Beijing recently agreed to provide $2.5 billion in loans to Pakistan. Local media had previously reported that Islamabad was hoping to receive $6 billion in financial assistance from China to help boost its foreign exchange reserves.
Pakistan is on the brink of bankruptcy as its foreign reserves dry up and debt payments mount. In November, Minister of Finance Asad Umar said the country’s financing gap stood at $12 billion. Keen to swerve away from the brink, Prime Minister Imran Khan had been knocking on the doors of countries like China and Saudi Arabia for loans.
Saudi Arabia and the United Arab Emirates each have committed to extending credit lines of $6 billion to Pakistan.

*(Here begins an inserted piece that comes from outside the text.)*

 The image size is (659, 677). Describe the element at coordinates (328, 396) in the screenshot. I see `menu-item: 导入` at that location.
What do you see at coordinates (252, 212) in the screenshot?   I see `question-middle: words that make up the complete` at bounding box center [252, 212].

So far, Riyadh has provided $3 billion and Abu Dhabi $1 billion. Still, Pakistan’s central bank said its foreign exchange reserves stood at $8.12 billion, not enough to cover imports for two months.
It was logical for Islamabad to press Beijing for assistance. The balance of payments crisis could threaten the $62 billion Beijing has poured into the China Pakistan Economic Corridor — a key part of Chinese President Xi Jinping’s signature Belt and Road Initiative.

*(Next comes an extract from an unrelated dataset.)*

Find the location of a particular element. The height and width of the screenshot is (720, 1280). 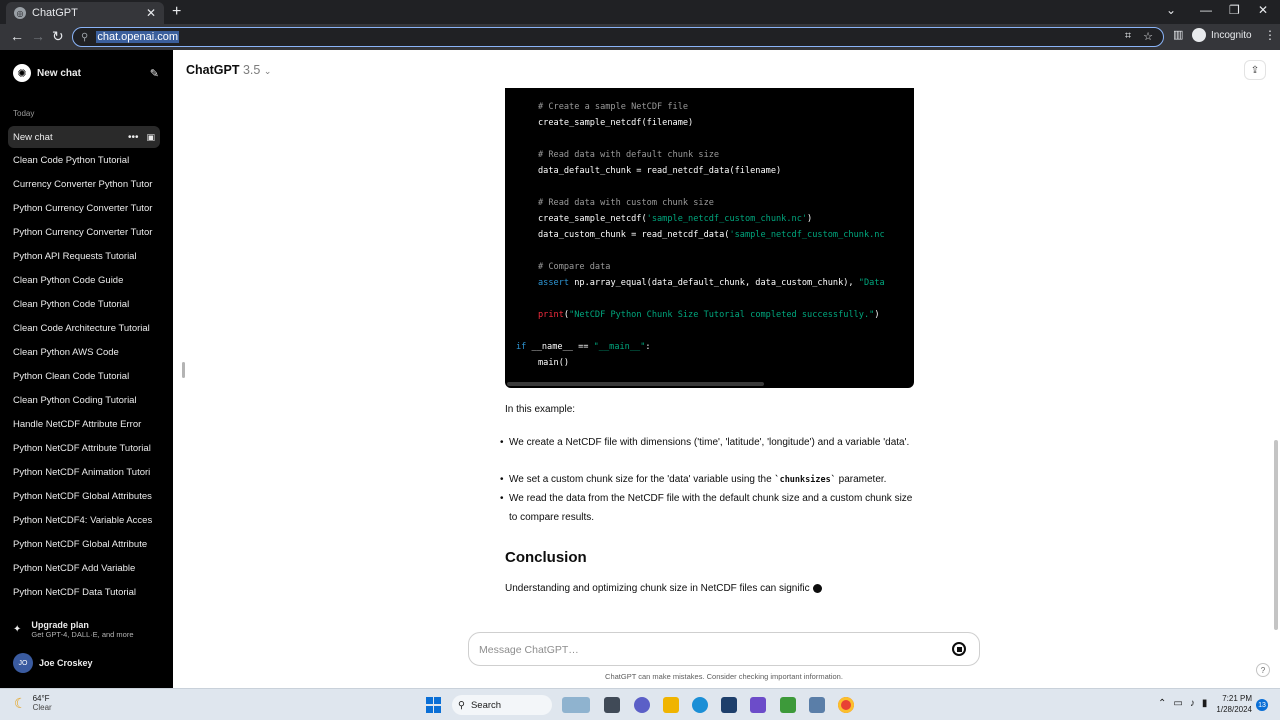

compose-icon: ✎ is located at coordinates (154, 74).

“Beijing is anxious about Islamabad’s financial troubles,” said Kugelman. “But if Pakistan suffers the shock of a default, China would be spooked in a big way.”
China, however, did not instantly agree to a bailout package when Khan visited Beijing in November. It was only after a gap of about three months that Beijing finally agreed to lend the $2.5 billion. Islamabad has also simultaneously been in negotiations with the IMF for a bailout since October.

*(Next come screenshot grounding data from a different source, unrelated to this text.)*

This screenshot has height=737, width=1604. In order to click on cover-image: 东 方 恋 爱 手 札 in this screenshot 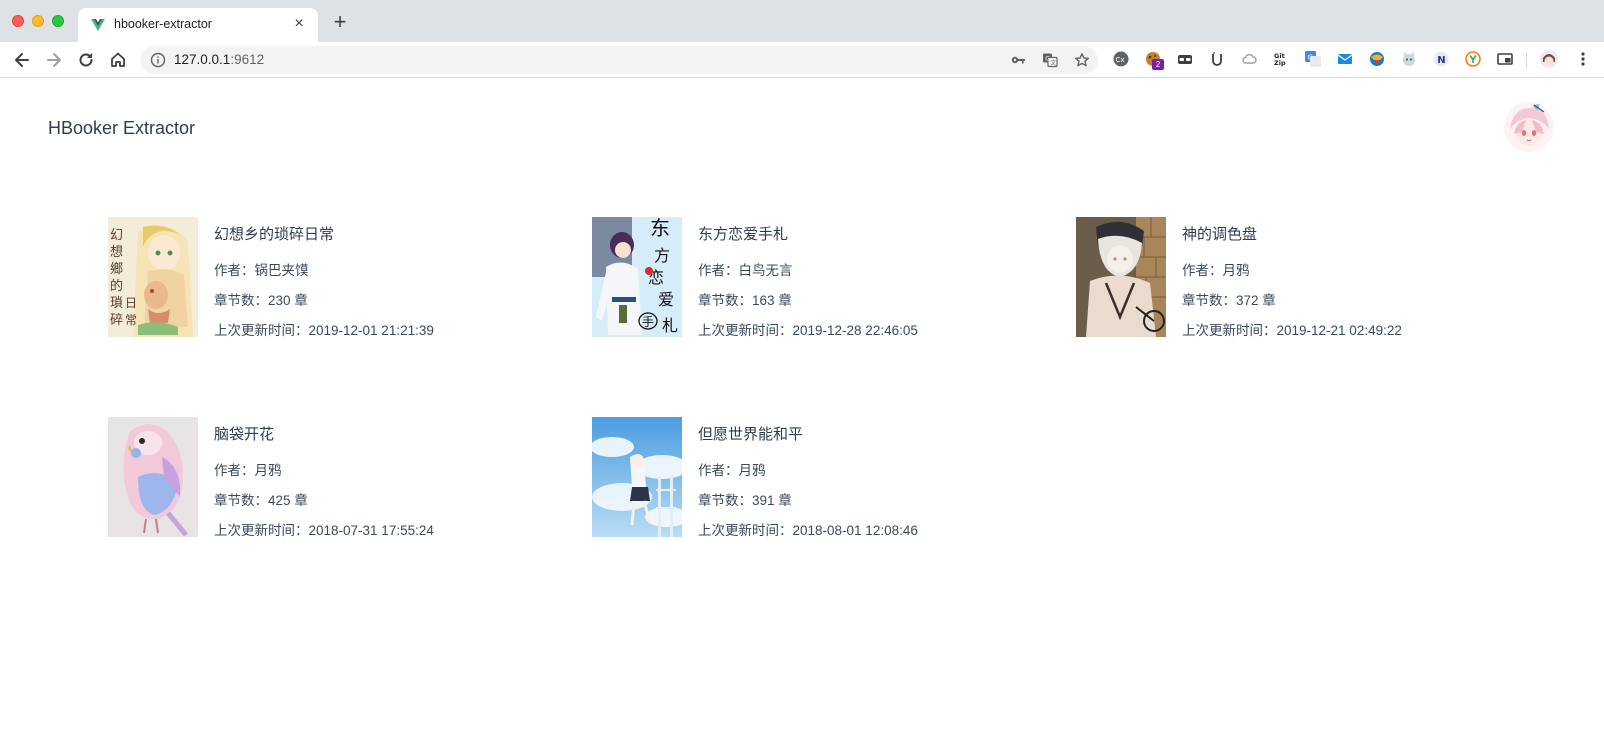, I will do `click(637, 277)`.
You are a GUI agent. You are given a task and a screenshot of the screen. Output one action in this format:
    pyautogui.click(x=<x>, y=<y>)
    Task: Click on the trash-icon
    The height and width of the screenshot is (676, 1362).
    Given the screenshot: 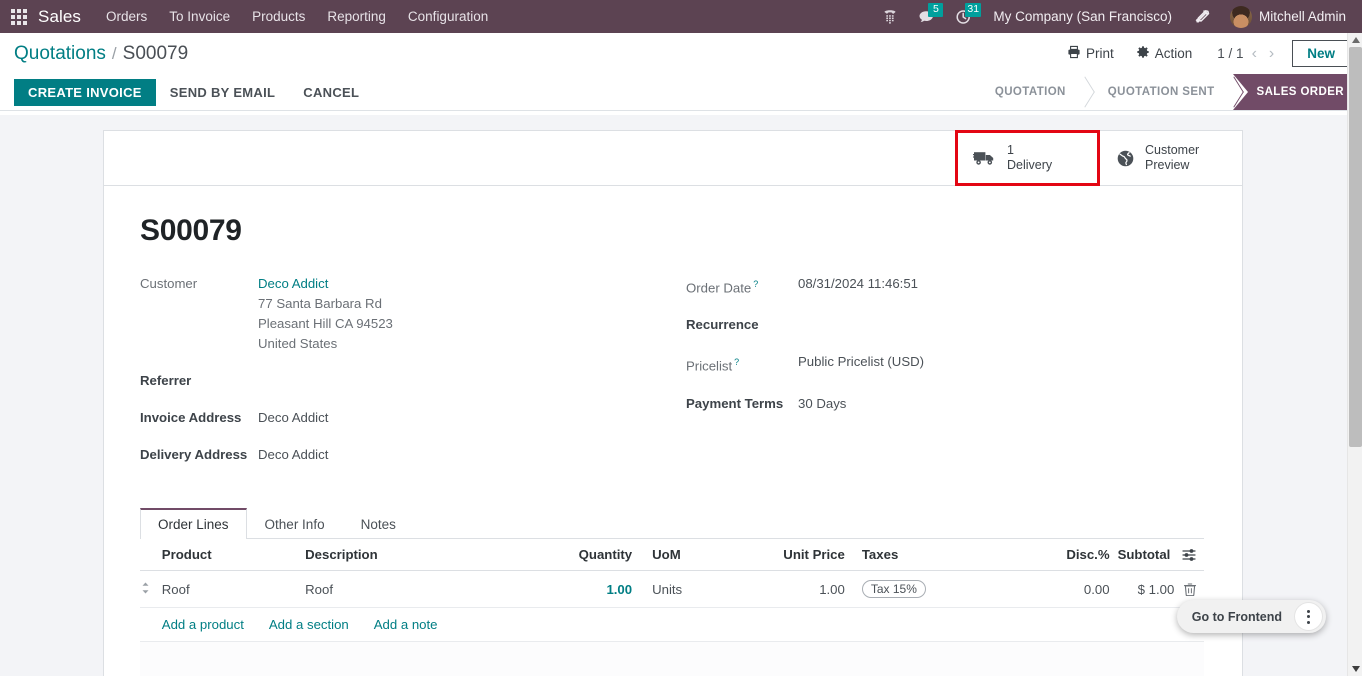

While China has consistently been willing to provide short-term financing to Pakistan to deal with immediate crises, it doesn’t want to be an IMF substitute, noted Andrew Small, senior transatlantic fellow at the German Marshall Fund of the U.S. He said: “I think [China] would have expected Pakistan to reach an agreement with the IMF by now.”
But the bailout talks with the multilateral institution is not proceeding fast enough to stave off the crisis. Finance Minister Umar reportedly advised Prime Minister Khan to decline the deal offered by the IMF. Details of the deal were not disclosed but Umar had said they were not in the interest of Pakistan, according to local media.
Some experts said that Saudi Arabia’s bailout package also led China to think twice about its offer. “[The Saudi’s loan packages] will soften the blow of a smaller contribution from Beijing,” said Michael Kugelman, deputy director of the Asia Program at Wilson Center, a think tank in the U.S.
While negotiations are rumbling on, Pakistan has been dealt another blow by Standard & Poor’s rating agency on Feb. 4. S&P downgraded Pakistan’s long-term credit rating to “B-” from “B” due to “subdued expectations for economic growth” and heightened external and fiscal risks. S&P also noted that financial stimuli from CPEC investment is fading, adding pressure on the economy and making fiscal consolidation more difficult.
In a desperate attempt to avert the balance of payment crisis, Pakistan launched so-called diaspora bonds late-January at interest rates of 6.25% and 6.75% for three- and five-years tenors respectively, hoping to raise $1 billion. The government is appealing to overseas Pakistanis to invest in these bonds to contribute toward the country’s financial recovery. Islamabad is planning to hold roadshows in Europe and Gulf countries to market the bonds.